§ **Task prompt**:
Reproduce exactly, leaving out pictures, each line from the one holding "Task: Click the zoom in plus button" through the final line of the listing, and add nothing.

§ **Data supplied**:
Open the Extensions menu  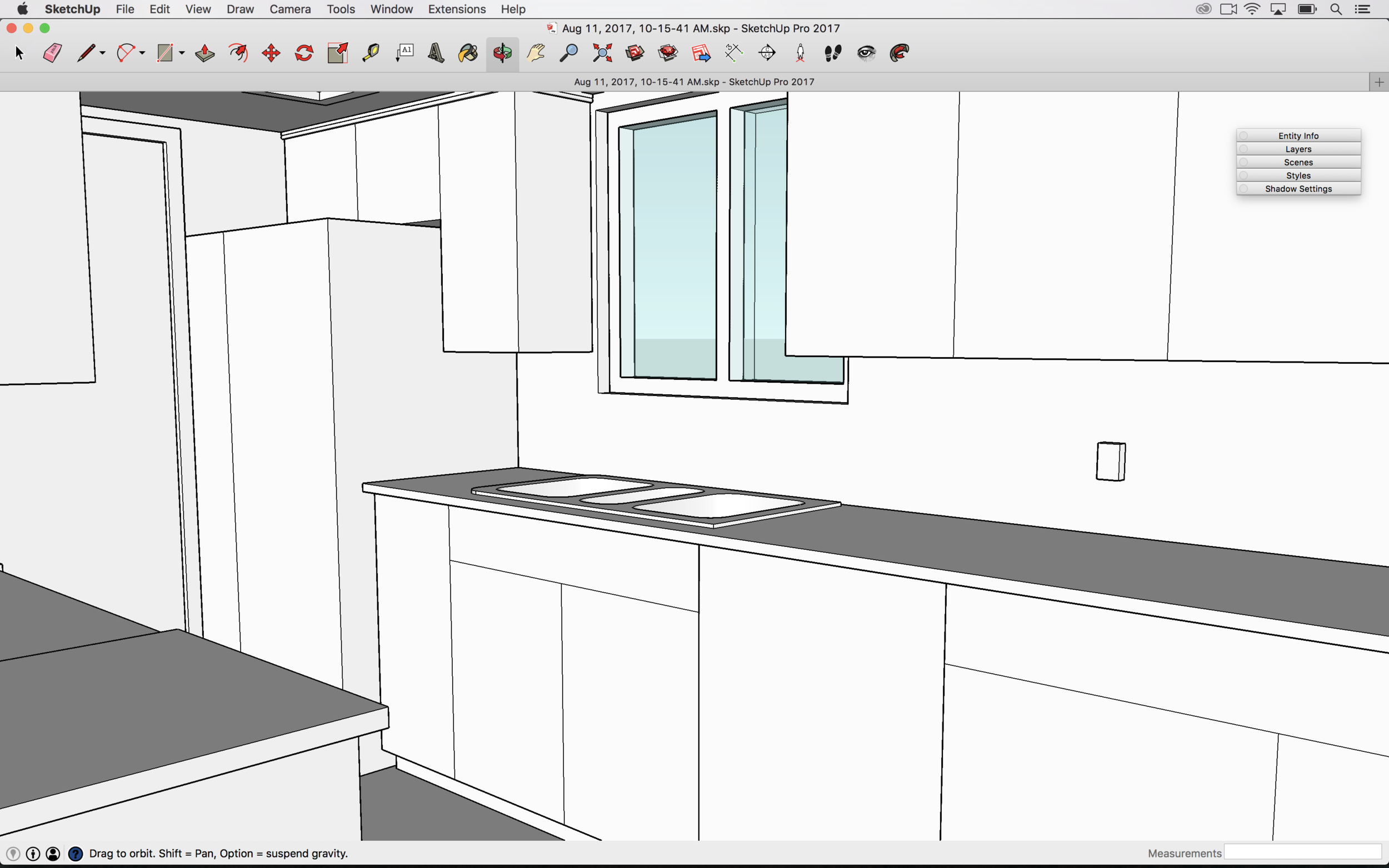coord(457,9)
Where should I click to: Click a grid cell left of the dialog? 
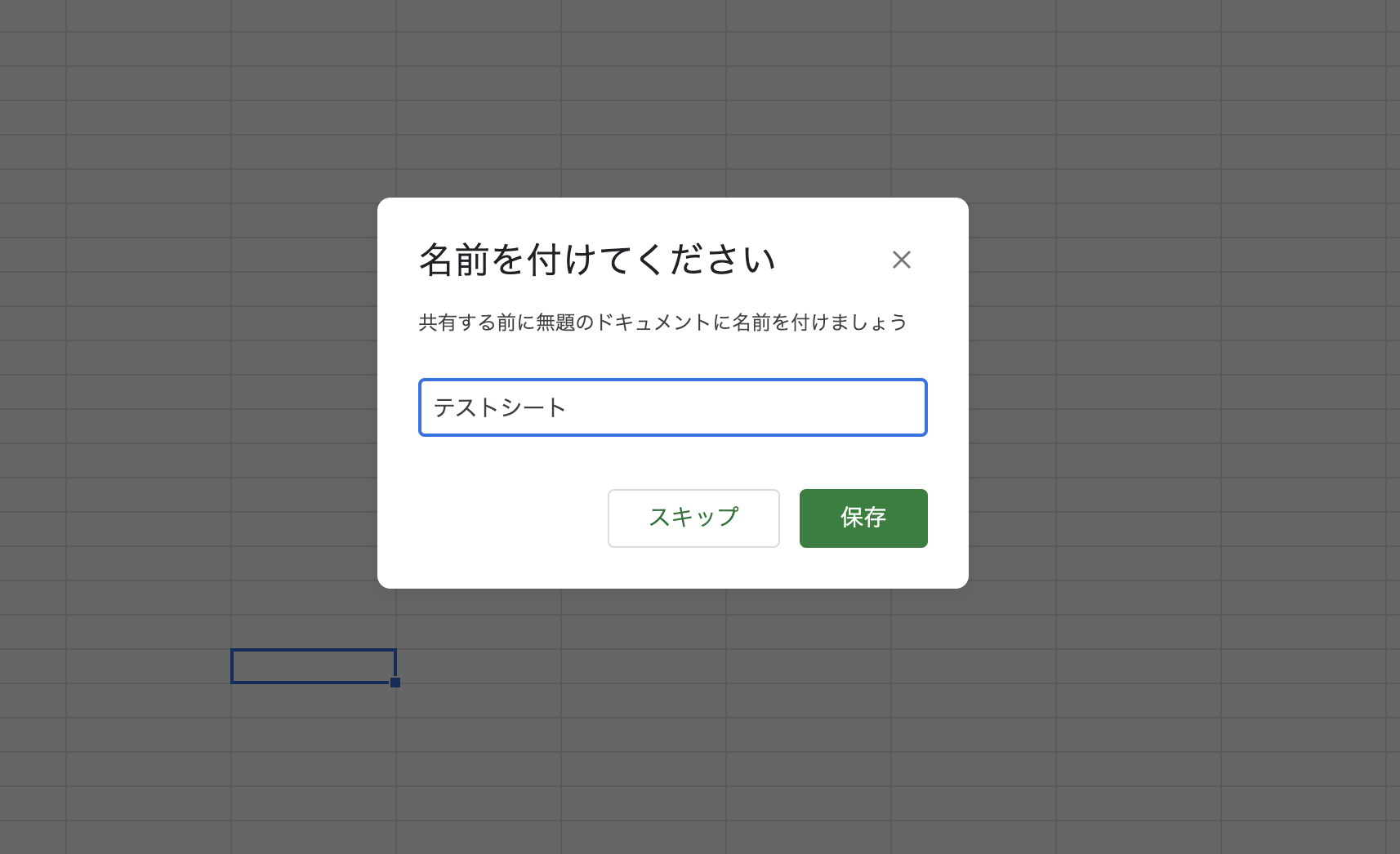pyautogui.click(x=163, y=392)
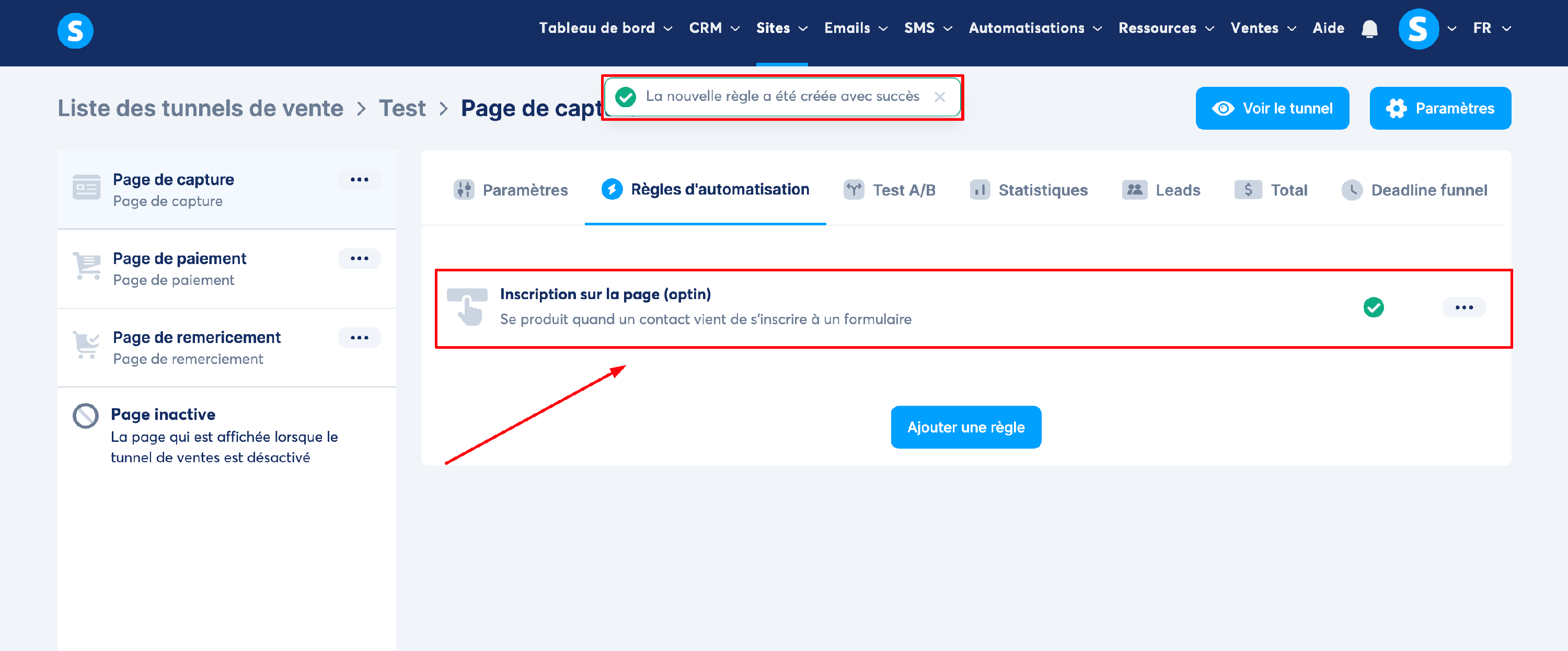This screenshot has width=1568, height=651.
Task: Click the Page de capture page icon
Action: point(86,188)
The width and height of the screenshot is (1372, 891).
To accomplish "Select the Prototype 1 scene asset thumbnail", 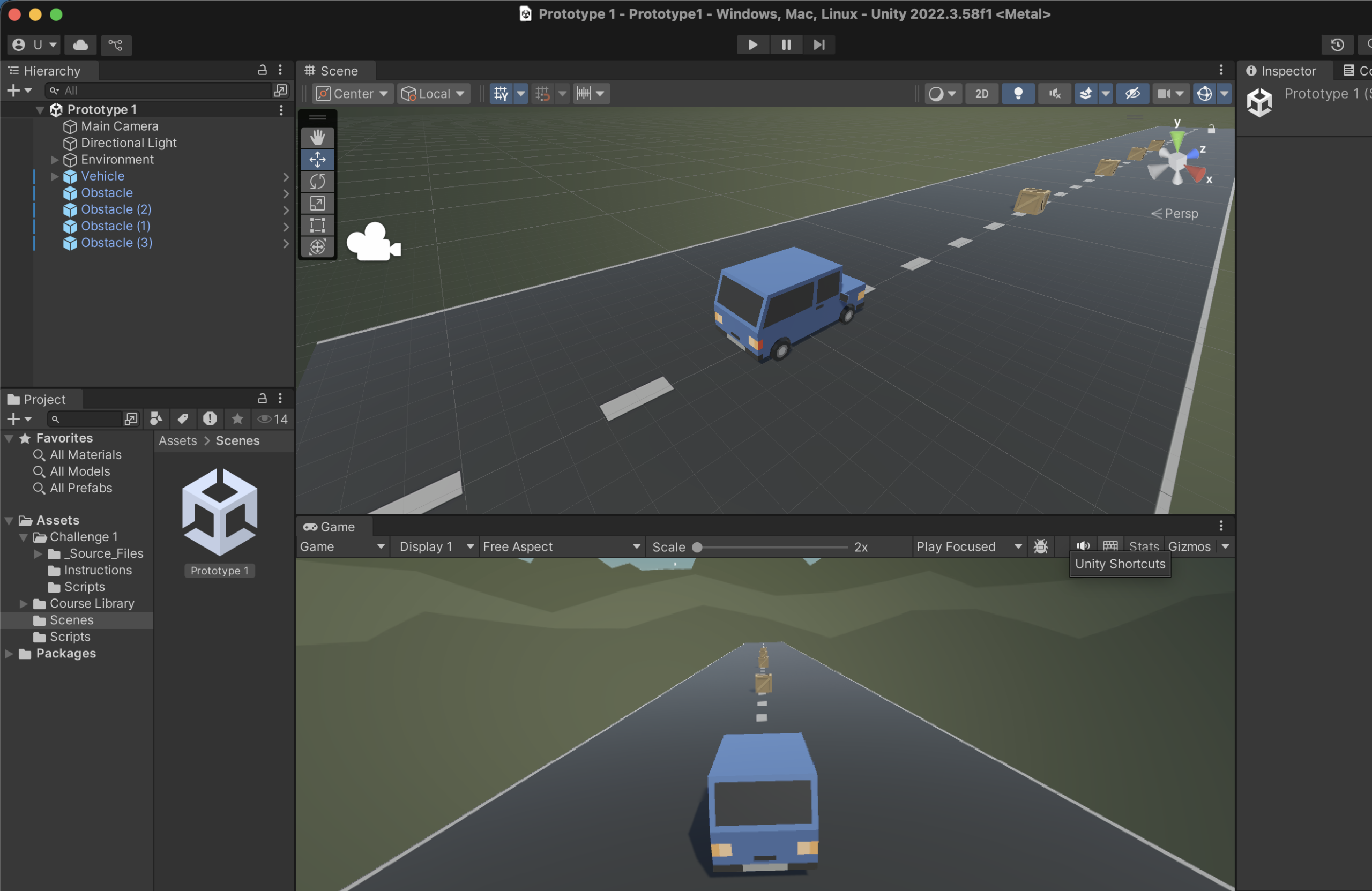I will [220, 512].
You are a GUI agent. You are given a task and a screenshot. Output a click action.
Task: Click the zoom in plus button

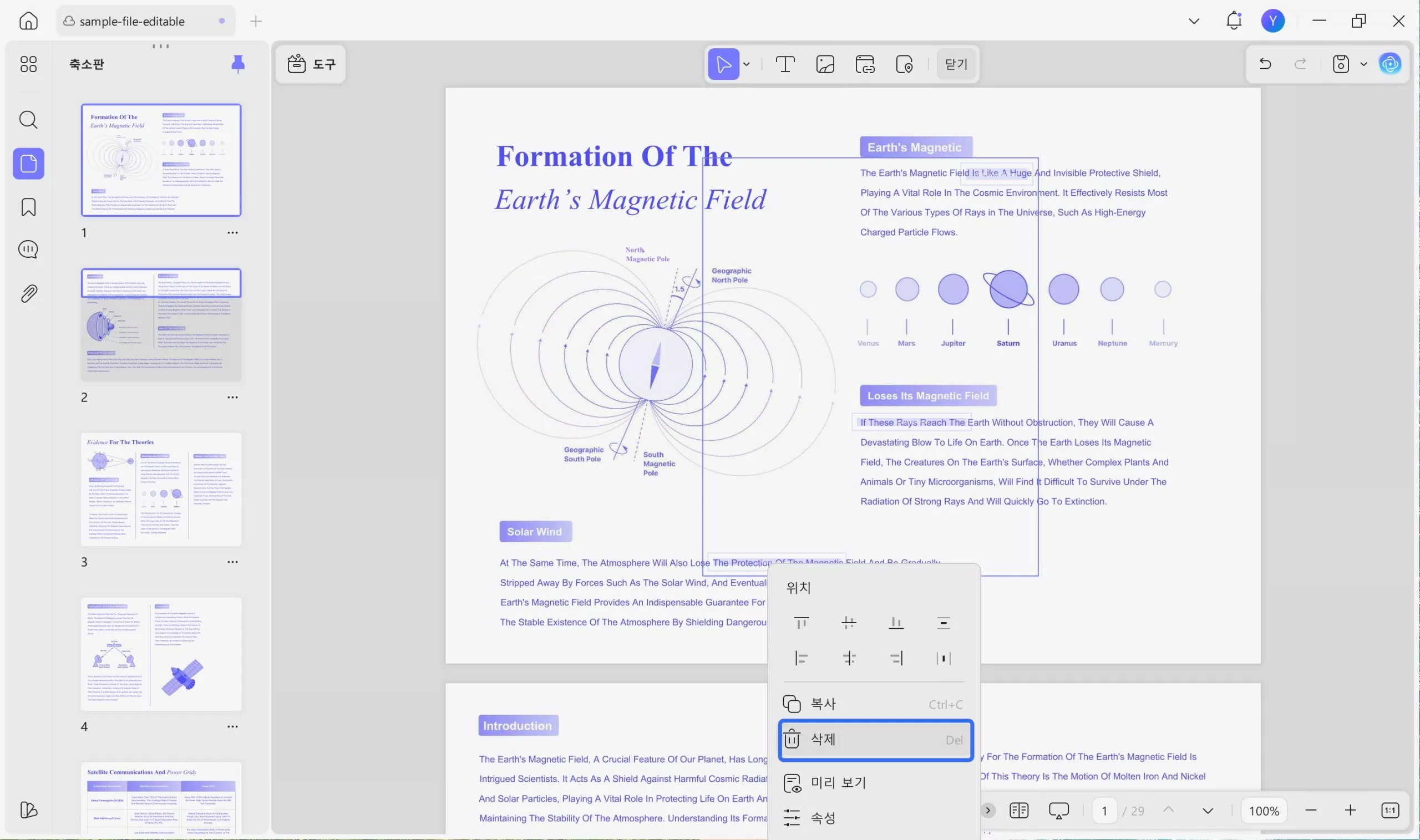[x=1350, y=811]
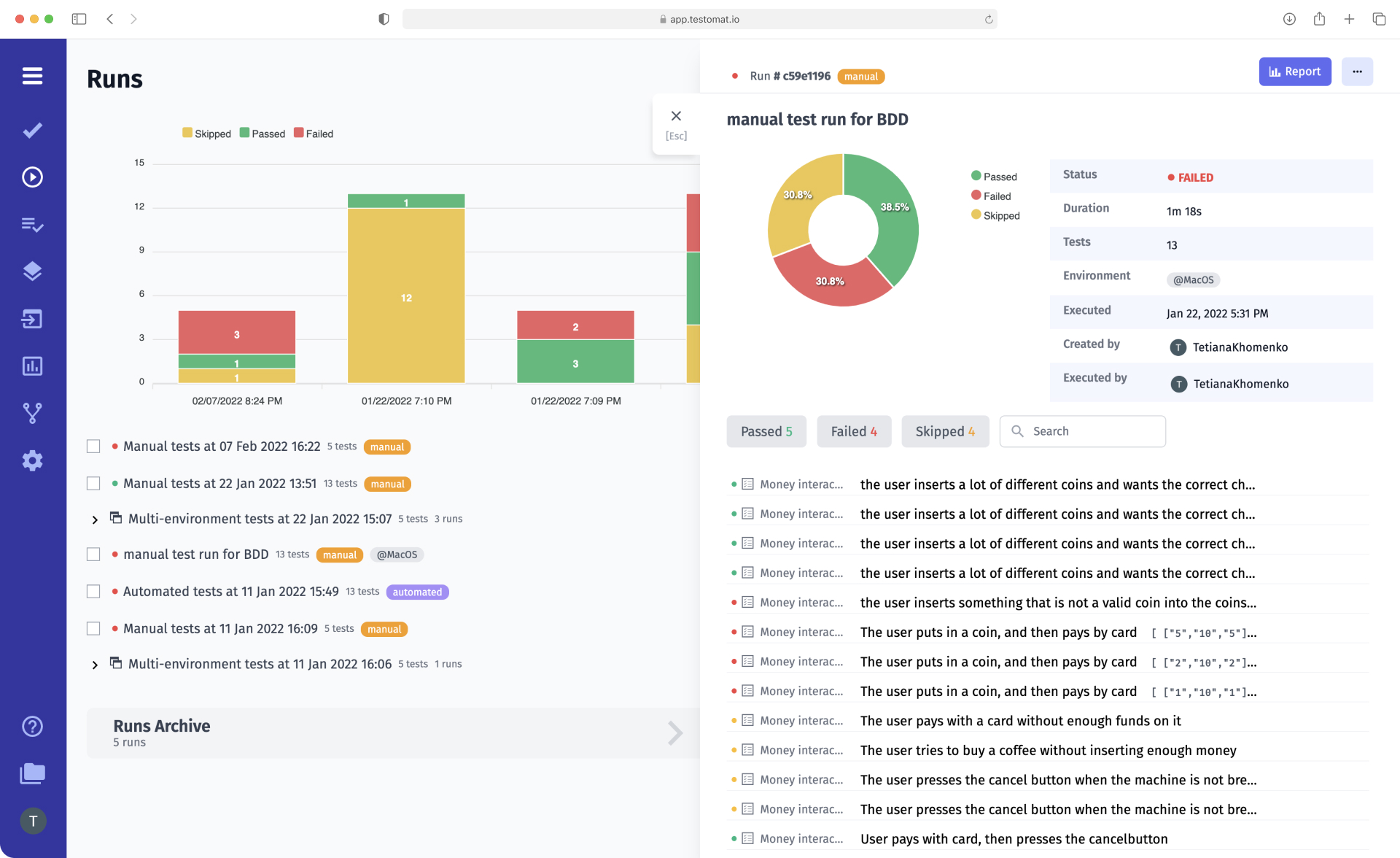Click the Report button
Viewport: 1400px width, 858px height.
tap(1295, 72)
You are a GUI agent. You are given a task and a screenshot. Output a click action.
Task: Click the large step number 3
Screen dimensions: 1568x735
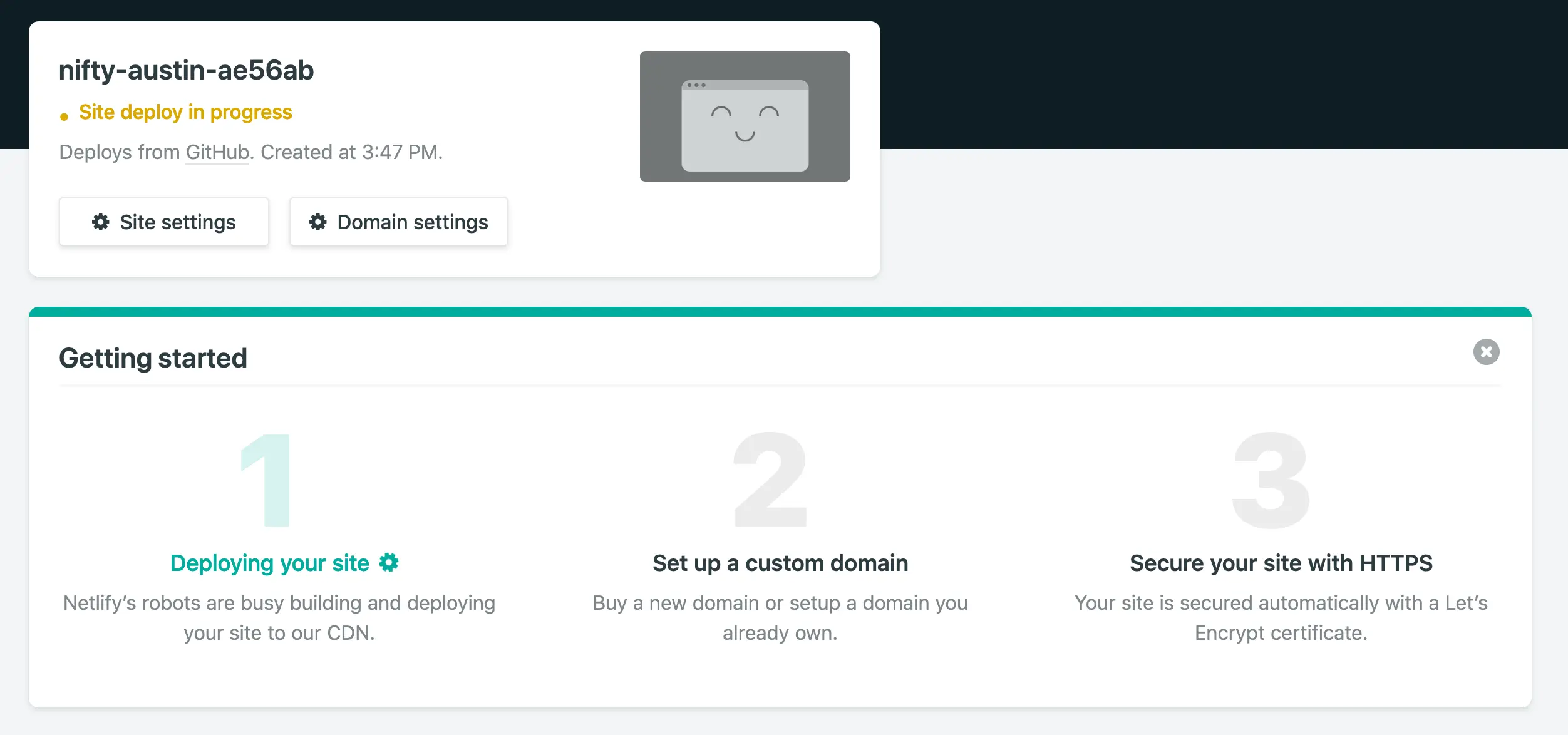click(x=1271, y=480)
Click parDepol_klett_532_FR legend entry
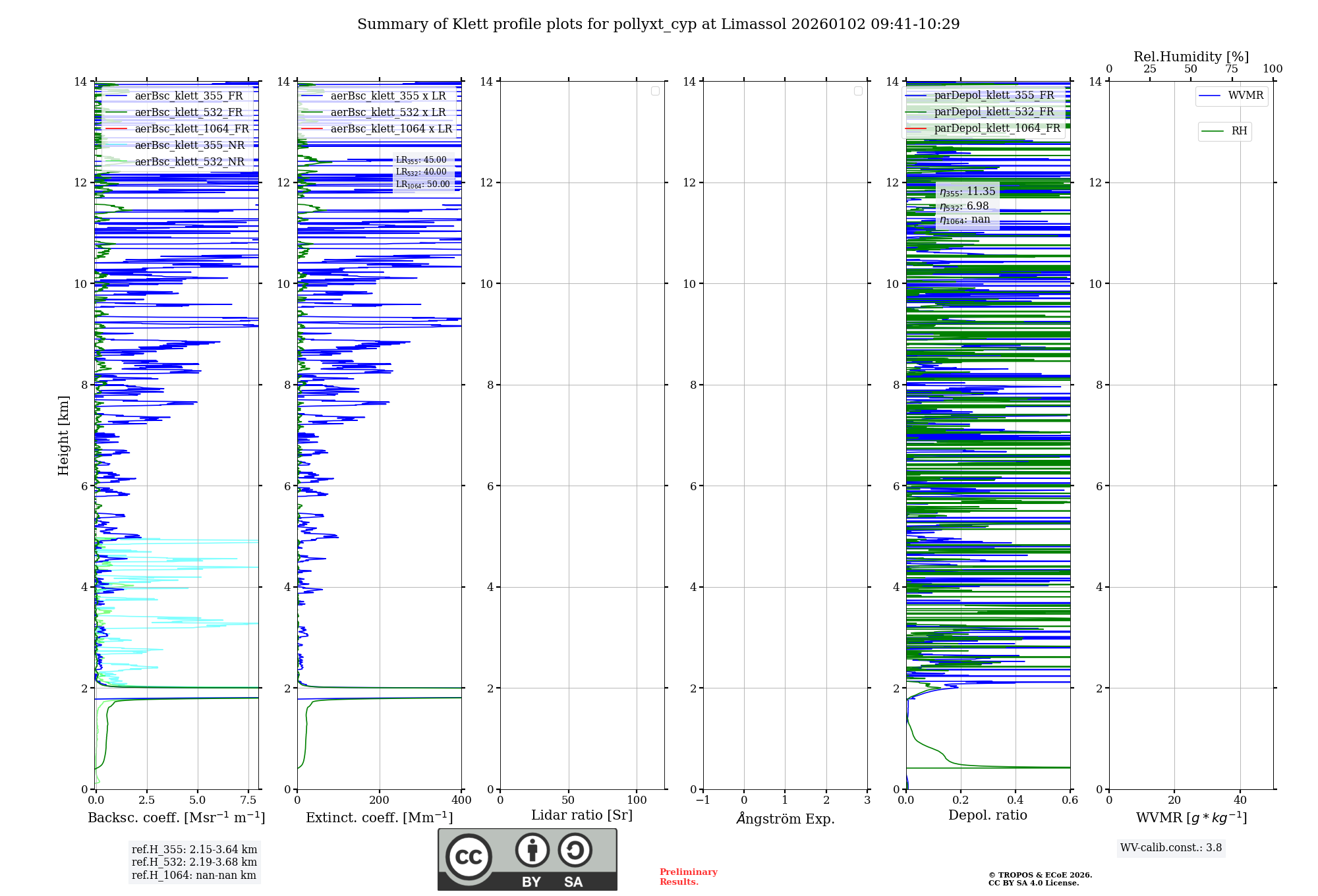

§ **Result of the task**:
Task: Click the zoom in plus button

[x=1350, y=811]
Click the Report button
Viewport: 1400px width, 858px height.
tap(1295, 72)
You are a GUI agent. You are given a task and a screenshot. Output a click action.
Task: Click the large step number 3
Screen dimensions: 1568x735
click(x=1271, y=480)
Click parDepol_klett_532_FR legend entry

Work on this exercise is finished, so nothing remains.